Деревень кругом пятнадцать выходило, куда ни заверни!
        — Да, тяжеленько было, — вздохнул и Клычков.
        — Всем тяжело было… А нам рази легко? — подхватил Гришуха, словно
боясь, что его поймут неправильно.
        — Конечно, не легко, — торопливо поддакнул Федор.
        — То-то и оно, — успокоился Гриша. — Всяко было! Мало ли што, —
откажутся там иной раз хлеба, к примеру, дать, овса ли лошадям аль и лошадей
сменить, коли своих невмоготу уморим: надо было… Раз надо, значит, давай —
разговор короткий. И, думаю я, одинаково тут выходило, — што у нас, што у 
н и х… Чего выхваляться, будто очень все-де красиво загибалось? И некрасиво
бывало… Ты целые сутки не жрамши, скажем, да с походу, а тут хлеба куска не
дают, — где же она, красота-то, уляжется? Перво-наперво словом: дай, мол, жрать
хотим. А он тебе кукиш кажет. Дак в улыбку, што ли, с ним играть? Ну, тут под
арест кого, а что пузо потолще — и в морду заедешь, где с им
рассусоливать…
        — Били? — затаил дыхание Клычков.

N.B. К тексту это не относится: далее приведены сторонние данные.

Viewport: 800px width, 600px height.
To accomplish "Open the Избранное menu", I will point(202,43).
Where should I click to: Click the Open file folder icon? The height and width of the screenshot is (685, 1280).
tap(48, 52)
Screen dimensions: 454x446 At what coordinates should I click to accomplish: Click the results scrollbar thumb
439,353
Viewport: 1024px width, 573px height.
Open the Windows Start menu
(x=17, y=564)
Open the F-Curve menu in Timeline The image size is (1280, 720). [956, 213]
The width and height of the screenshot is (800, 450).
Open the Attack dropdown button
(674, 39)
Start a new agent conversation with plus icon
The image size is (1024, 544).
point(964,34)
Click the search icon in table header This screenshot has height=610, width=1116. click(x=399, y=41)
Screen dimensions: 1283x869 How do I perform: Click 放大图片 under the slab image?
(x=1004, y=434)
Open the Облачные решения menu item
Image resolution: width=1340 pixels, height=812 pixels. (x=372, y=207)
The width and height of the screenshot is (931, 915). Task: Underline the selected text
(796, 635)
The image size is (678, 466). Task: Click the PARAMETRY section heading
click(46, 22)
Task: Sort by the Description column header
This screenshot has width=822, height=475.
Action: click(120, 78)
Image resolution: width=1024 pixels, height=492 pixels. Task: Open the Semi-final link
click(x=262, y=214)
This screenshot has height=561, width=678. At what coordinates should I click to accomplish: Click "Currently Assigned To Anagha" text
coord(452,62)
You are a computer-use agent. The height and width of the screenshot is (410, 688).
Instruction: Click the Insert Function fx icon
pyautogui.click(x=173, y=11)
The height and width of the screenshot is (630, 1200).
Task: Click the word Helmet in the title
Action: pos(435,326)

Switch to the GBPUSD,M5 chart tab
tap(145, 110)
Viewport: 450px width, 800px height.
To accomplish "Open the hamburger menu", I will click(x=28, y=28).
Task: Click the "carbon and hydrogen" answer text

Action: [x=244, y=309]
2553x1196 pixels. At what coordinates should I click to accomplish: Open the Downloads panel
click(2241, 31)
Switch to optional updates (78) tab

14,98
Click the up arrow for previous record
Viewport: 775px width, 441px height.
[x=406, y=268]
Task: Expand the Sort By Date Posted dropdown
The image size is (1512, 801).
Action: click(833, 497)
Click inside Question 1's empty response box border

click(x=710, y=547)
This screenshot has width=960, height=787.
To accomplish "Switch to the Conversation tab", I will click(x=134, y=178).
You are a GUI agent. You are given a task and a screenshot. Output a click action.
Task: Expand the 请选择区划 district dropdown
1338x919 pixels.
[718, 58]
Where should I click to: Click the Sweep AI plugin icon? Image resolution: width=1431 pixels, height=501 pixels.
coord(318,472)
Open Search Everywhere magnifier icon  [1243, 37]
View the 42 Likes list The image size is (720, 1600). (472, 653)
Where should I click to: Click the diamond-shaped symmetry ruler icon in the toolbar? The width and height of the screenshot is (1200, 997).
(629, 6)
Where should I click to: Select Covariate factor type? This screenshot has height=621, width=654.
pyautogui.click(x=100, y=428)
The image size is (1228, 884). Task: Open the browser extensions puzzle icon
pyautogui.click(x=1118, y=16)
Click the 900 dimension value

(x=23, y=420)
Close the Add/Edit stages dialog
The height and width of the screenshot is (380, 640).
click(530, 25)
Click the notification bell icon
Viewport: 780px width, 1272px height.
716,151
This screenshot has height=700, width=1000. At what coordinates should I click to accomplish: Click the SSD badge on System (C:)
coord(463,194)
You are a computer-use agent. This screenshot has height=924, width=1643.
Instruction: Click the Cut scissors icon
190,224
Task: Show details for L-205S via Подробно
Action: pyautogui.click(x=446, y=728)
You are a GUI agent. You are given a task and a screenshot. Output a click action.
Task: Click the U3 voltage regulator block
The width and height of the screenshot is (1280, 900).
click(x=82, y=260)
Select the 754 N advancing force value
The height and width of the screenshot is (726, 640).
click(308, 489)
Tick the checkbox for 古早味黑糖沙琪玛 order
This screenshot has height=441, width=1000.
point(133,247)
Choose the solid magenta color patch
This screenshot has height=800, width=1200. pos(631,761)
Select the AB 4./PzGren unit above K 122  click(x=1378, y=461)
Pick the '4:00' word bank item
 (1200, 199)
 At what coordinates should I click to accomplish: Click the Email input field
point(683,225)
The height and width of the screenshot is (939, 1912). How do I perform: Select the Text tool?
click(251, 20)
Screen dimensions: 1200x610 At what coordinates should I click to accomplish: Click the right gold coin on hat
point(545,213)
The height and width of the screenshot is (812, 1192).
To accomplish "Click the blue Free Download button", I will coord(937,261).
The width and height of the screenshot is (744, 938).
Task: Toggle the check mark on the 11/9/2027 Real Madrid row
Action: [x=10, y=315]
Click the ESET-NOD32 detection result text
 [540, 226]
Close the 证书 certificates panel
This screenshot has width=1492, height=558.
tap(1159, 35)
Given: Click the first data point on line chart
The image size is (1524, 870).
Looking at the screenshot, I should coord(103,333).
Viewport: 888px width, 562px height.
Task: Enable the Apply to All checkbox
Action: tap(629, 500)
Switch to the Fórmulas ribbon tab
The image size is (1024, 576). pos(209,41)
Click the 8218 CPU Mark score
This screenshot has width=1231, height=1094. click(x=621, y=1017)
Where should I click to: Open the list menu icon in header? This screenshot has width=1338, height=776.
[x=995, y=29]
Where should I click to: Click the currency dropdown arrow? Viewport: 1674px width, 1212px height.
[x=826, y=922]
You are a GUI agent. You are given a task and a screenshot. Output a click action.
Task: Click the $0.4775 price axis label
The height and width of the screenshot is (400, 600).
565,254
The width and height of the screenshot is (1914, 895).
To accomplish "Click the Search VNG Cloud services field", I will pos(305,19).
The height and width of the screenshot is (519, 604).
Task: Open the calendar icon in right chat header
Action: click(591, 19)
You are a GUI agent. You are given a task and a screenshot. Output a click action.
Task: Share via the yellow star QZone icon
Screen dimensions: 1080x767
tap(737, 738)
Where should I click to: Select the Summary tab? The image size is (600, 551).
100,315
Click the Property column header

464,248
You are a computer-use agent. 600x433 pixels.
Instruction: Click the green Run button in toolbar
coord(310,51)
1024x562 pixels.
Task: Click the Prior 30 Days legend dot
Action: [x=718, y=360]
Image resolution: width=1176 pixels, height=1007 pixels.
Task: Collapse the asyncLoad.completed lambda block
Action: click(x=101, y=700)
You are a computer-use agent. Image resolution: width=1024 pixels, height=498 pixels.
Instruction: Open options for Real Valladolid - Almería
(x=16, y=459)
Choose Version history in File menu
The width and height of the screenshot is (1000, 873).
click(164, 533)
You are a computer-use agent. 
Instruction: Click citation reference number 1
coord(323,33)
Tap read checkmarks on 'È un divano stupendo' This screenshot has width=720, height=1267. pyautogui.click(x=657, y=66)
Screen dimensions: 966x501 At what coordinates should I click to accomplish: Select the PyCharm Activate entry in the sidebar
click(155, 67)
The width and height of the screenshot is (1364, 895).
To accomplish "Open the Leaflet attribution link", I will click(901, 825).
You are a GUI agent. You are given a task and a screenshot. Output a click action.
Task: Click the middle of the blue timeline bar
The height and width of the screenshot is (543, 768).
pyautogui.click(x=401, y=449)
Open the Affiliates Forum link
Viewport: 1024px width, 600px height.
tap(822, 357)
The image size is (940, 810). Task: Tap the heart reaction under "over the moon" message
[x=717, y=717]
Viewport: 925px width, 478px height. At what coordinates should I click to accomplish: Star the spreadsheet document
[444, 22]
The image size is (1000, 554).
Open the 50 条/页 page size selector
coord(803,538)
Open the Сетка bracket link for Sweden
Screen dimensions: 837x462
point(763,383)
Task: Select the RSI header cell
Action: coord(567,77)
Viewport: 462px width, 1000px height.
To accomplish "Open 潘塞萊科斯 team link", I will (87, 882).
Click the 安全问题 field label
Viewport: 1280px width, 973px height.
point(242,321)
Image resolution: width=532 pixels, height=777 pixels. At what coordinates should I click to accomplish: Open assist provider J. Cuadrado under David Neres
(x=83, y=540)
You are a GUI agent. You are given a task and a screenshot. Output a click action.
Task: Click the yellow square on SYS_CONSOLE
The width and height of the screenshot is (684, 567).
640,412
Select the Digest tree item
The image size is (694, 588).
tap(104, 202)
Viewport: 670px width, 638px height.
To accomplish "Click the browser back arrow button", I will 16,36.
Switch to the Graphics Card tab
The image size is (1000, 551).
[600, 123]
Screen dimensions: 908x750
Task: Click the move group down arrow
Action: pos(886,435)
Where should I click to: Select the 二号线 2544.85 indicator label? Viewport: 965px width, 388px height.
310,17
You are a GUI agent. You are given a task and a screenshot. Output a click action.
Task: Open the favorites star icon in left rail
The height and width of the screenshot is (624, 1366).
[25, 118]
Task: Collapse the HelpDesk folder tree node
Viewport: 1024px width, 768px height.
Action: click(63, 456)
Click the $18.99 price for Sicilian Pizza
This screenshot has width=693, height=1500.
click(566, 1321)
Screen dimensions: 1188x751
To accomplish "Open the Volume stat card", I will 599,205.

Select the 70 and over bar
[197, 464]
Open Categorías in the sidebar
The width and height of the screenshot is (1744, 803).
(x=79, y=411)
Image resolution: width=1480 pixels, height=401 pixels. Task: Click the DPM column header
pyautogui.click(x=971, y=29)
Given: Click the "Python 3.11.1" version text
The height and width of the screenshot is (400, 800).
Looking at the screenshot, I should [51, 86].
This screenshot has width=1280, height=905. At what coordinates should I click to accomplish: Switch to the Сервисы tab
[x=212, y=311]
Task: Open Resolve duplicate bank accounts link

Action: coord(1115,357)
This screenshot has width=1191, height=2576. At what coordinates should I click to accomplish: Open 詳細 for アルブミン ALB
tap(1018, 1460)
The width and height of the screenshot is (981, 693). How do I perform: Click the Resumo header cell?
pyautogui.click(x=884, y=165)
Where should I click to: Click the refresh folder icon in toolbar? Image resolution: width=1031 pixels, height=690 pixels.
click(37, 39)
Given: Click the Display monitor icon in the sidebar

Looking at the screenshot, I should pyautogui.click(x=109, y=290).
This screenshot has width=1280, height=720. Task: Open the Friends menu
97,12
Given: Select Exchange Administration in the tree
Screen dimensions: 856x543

        — Били! — ответил просто и твердо Гриша. — Все били, на то война.
        — Молодец, Гришуха! — снова и весело сорвался Андреев.
        Андреев любил эту чистую, незамазанную, грубоватую правду.
        — А меня не били? — обернулся Гриша. — Тоже били… да сам Чапаев
единожды саданул. Что будешь делать, коли надо?
        — Как Чапаев, за што? — встрепенулся Федор, услышав (в который раз!) это
магическое, удивительное имя.
        — А я на карауле, видишь ли, стоял, — докладывал Гриша, — что вот за
Пугачами, вовсе близко, станция какая-то тут… забыл ее звать. Стою, братец,
стою, а надоело… Што ты, мать твою так, думаю, за паршивое дело это — на
карауле стоять. Тоска, одним словом, заела. А у самого вокзала березки стоят, и
на березках галок — гляжу — видимо-невидимо: га-гага… Ишь раскричались! Пахну
вот, не больно, мол, гакать станете! Спервоначалу-то подумал смешком, а там и на
самом деле: кто, дескать, тут увидит, — мало ли народу стреляет по разным
надобностям? Прицелился в кучу-то: бах, бах, бах… Да весь пяток и выпалил
сгоряча… Которых убил — попадали сверху, за сучки это крылышками-то, помню,
все задевали да трепыхались перед смертью. А што их было — тучами так и
поднялись… поднялись да и загалдели ядреным матом. Кто его знал, что  о н  у
коменданта сидит, Чапаев-то. Выходит — туча тучей.
        — Ты стрелял?
        — Нет, — говорю, — не стрелял: не я!
        — А кто же галок-то поднял, хрен гороховый?
        — Так, видно, сами, — говорю, — полетели!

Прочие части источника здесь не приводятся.